Shibbir Chowdhury told The Washington Post that his father was diagnosed with lymph node cancer in 2019. He said he usually helps keep up the yard for his parents, but he was out of the country in Bangladesh for three months last year.
He said the weeds grew out around his parents’ house while he was gone. When he returned, his father told him they had received a ticket for noxious weeds and vegetation. Shibbir Chowdhury said he was shocked by the judge’s reaction to the situation. “She was telling my father, a sick person, that he should go to jail. That’s ridiculous,” he told The Post. “You can’t give a 72-year-old person jail time for not cleaning an alley.”
This judge was appointed in 2016 by Republican Governor Rick Snyder, and then elected in 2018.
I took a few moments to read the Twitter replies. Like nearly always, a noxious cesspool. And I am sure none of this attitude has to do with the family ancestry, no not at all.

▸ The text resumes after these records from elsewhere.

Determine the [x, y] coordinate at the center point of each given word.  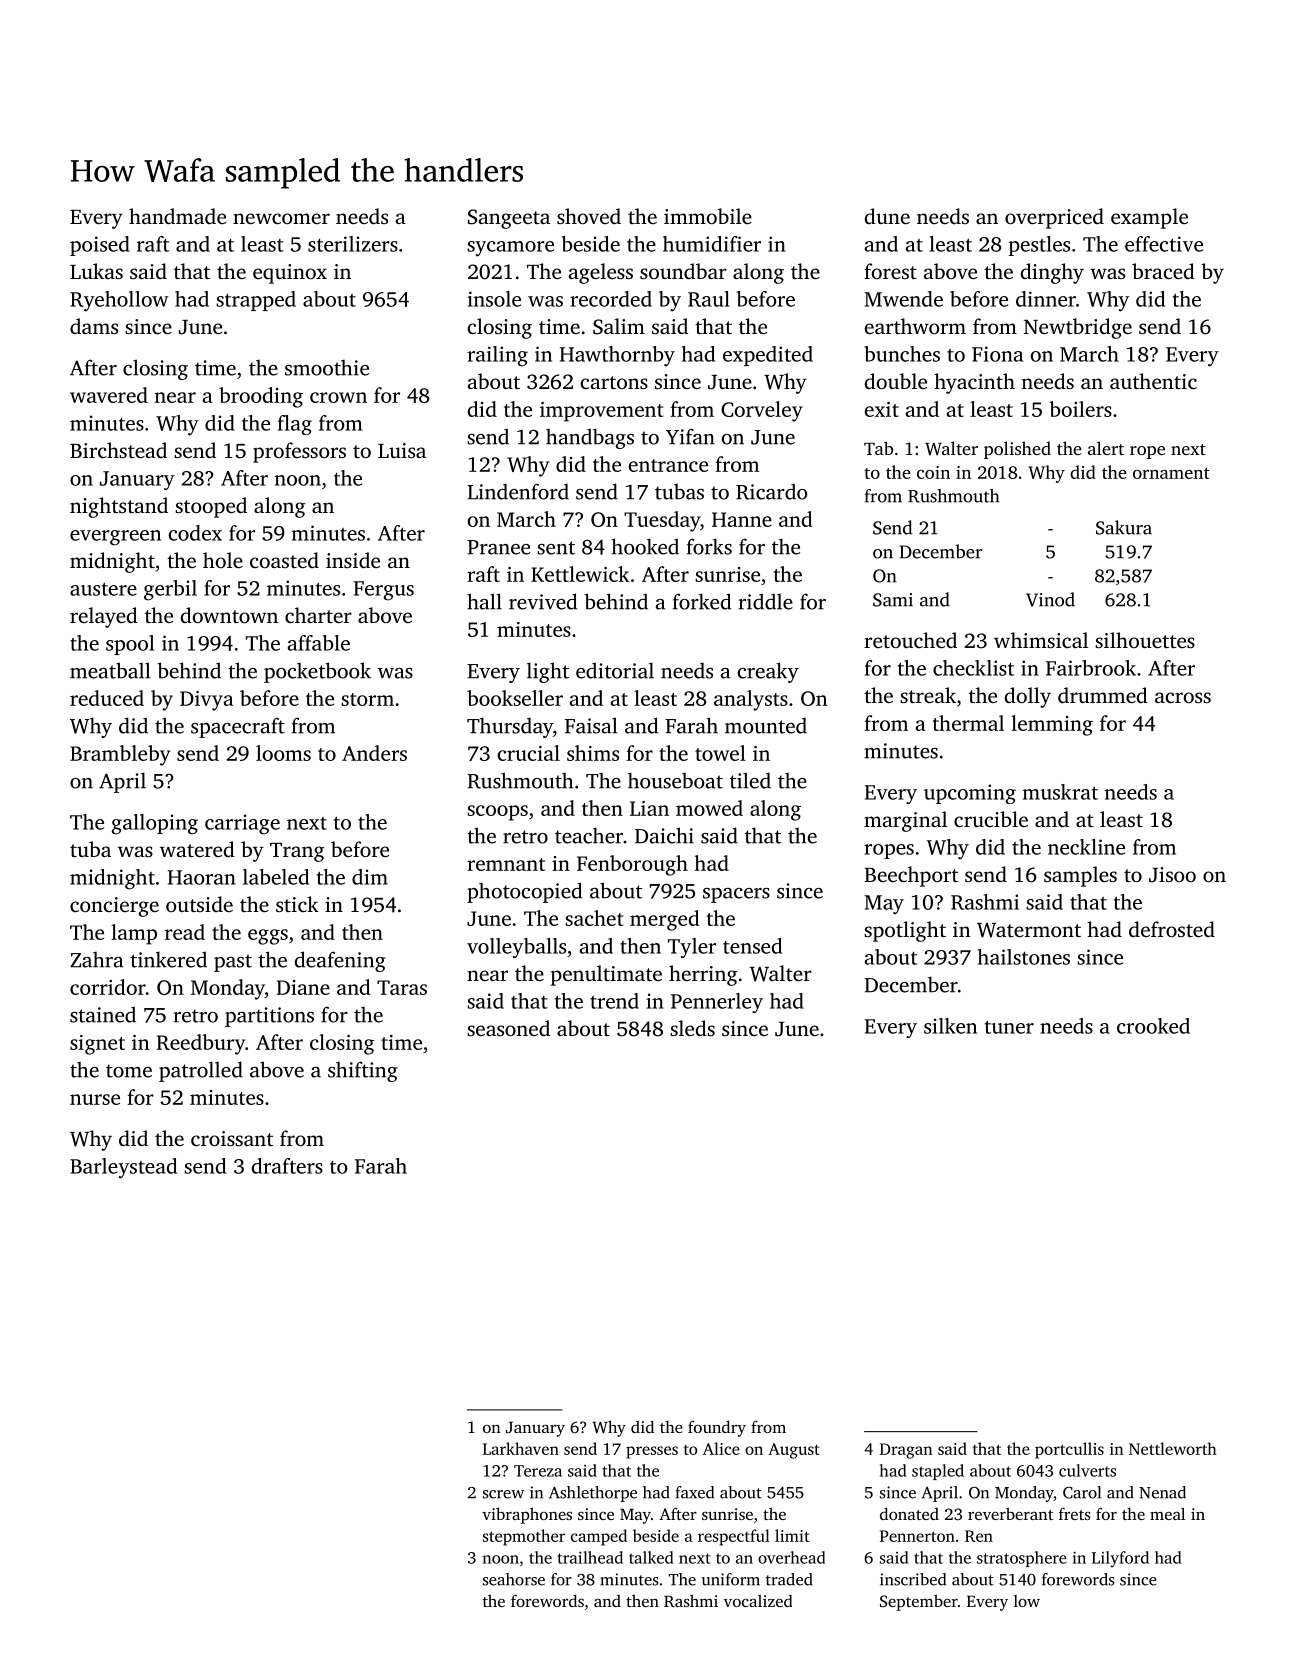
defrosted [1172, 929]
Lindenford [518, 491]
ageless [601, 273]
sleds [692, 1028]
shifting [363, 1071]
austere [103, 589]
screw [503, 1494]
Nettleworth [1173, 1448]
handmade [177, 216]
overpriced [1054, 218]
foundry [717, 1428]
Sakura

As someone who has been really sick, I can tell you that they could become a friggin jungle gym, Tarzan himself could land on my roof, and Lemurs could tap on my window and it would not have mattered. And that was with Covid. While I am not exactly sure if chemo is a factor here, if it is that is well known to be a whole other waking nightmare. But if the neighbors were so awful worried about it, they could, I don’t know, knock on a door and check in on the man. They could pool together resources to help the man with the lawn. They could show some concern.
In an ideal world, yes this frail elderly man would have had the resources or the physical strength to maintain this lawn.
In an ideal world this gentleman would not have cancer. In an ideal world we would have fewer judges that lack empathy.
In an ideal world neighbors would band together.
And in an ideal world we as a species when faced with such circumstances would reach for solutions not blame. But in this world, punching down is the only thing that seems to validate too many people.
We don’t have a weeds problem. We have an empathy problem. And overgrown weeds inside of one’s heart are proving much harder to clear, than a lawn of a cancer patient.